- Task statement -
Leaving out all pictures, restate word for word the lines from the one with "Task: Click the phrase" through the last line of the entries.

Records from a dataset:
++++++
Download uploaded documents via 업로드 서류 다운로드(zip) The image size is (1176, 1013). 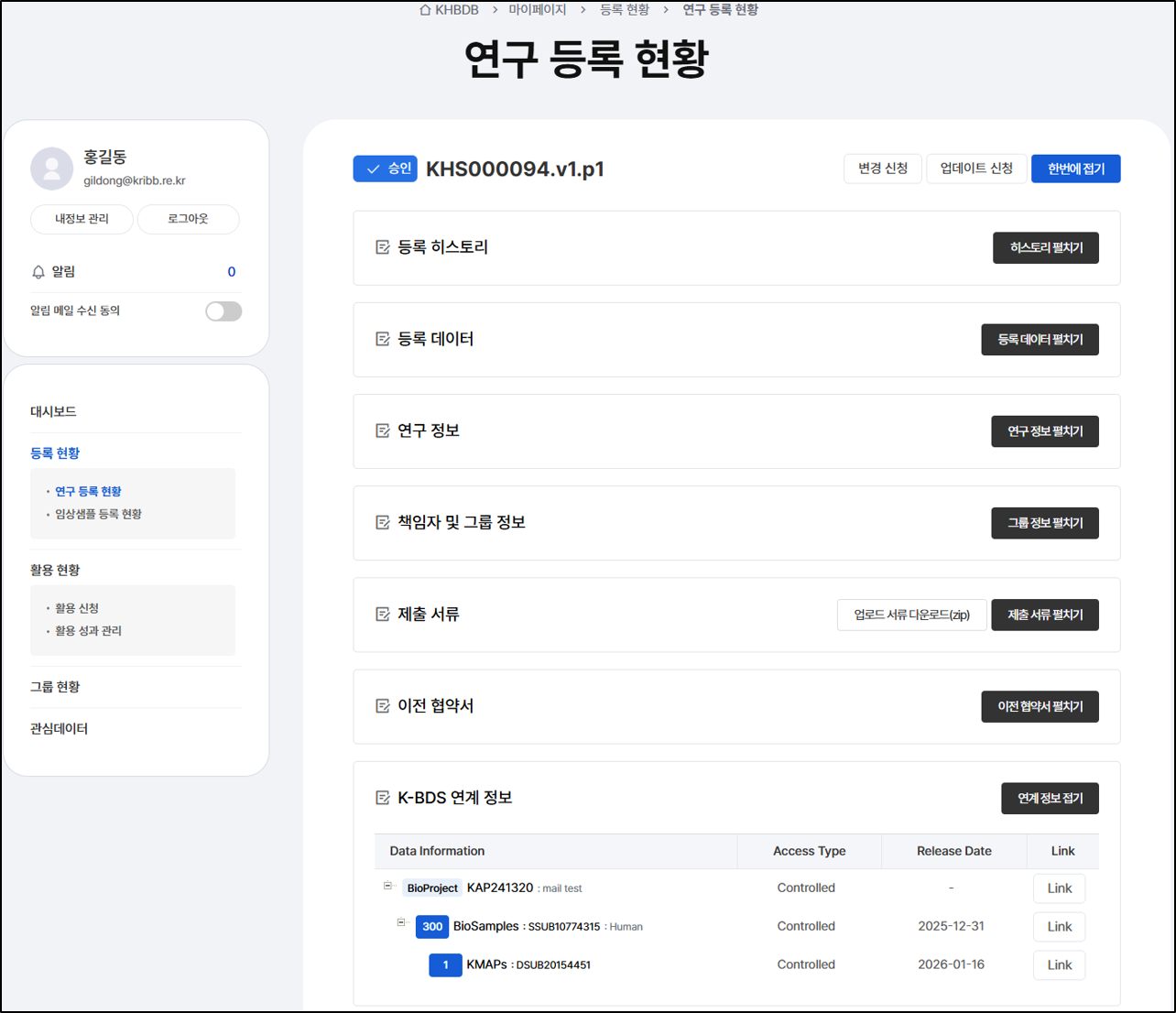[x=911, y=615]
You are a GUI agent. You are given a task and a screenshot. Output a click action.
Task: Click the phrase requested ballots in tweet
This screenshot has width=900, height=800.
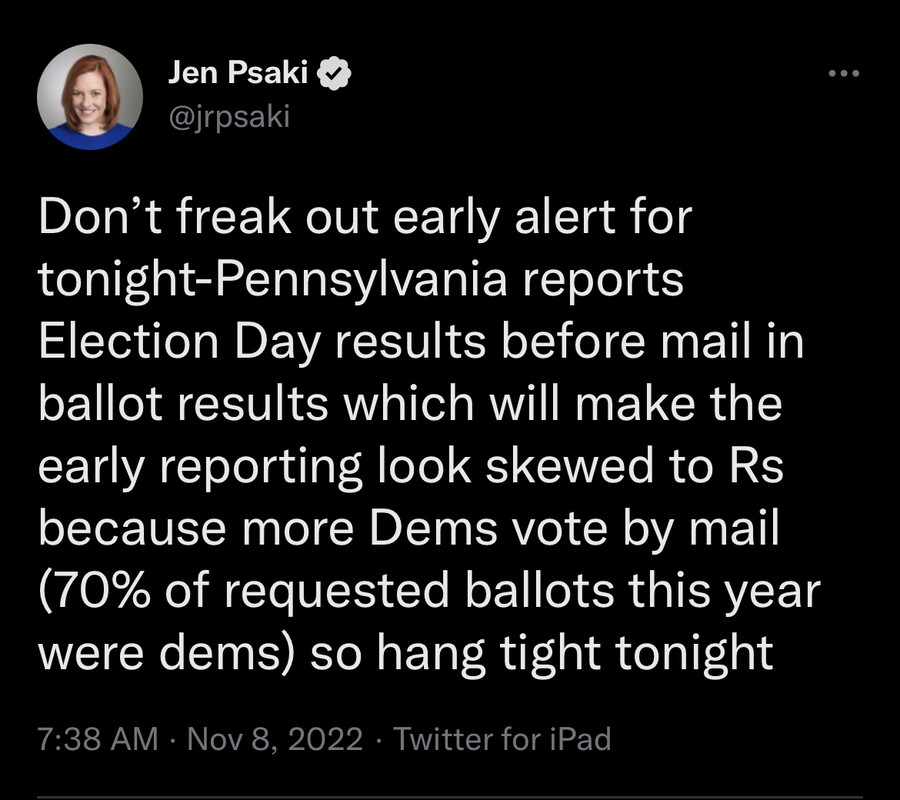(x=418, y=591)
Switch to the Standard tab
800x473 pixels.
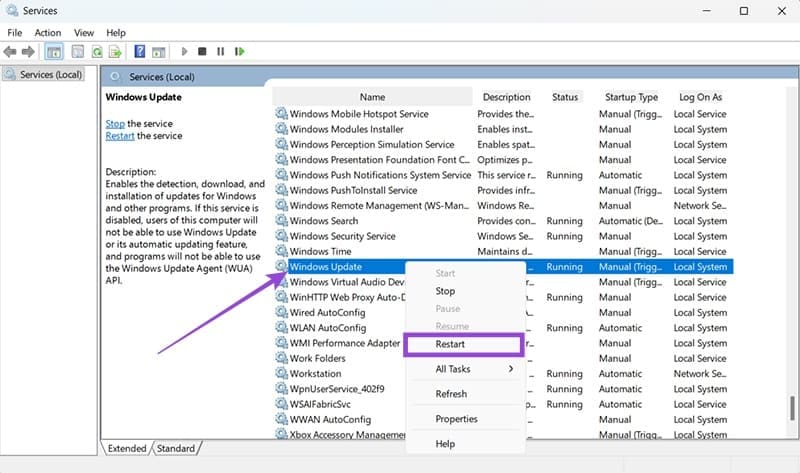point(176,448)
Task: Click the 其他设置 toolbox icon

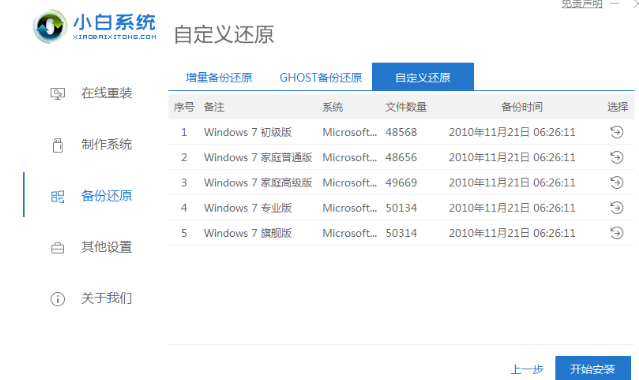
++++++
- Solution for this exercise -
Task: Click the phrase requested ballots in tweet
This screenshot has width=900, height=800.
(x=418, y=591)
Switch to the Standard tab
800x473 pixels.
point(176,448)
Task: Click the 其他设置 toolbox icon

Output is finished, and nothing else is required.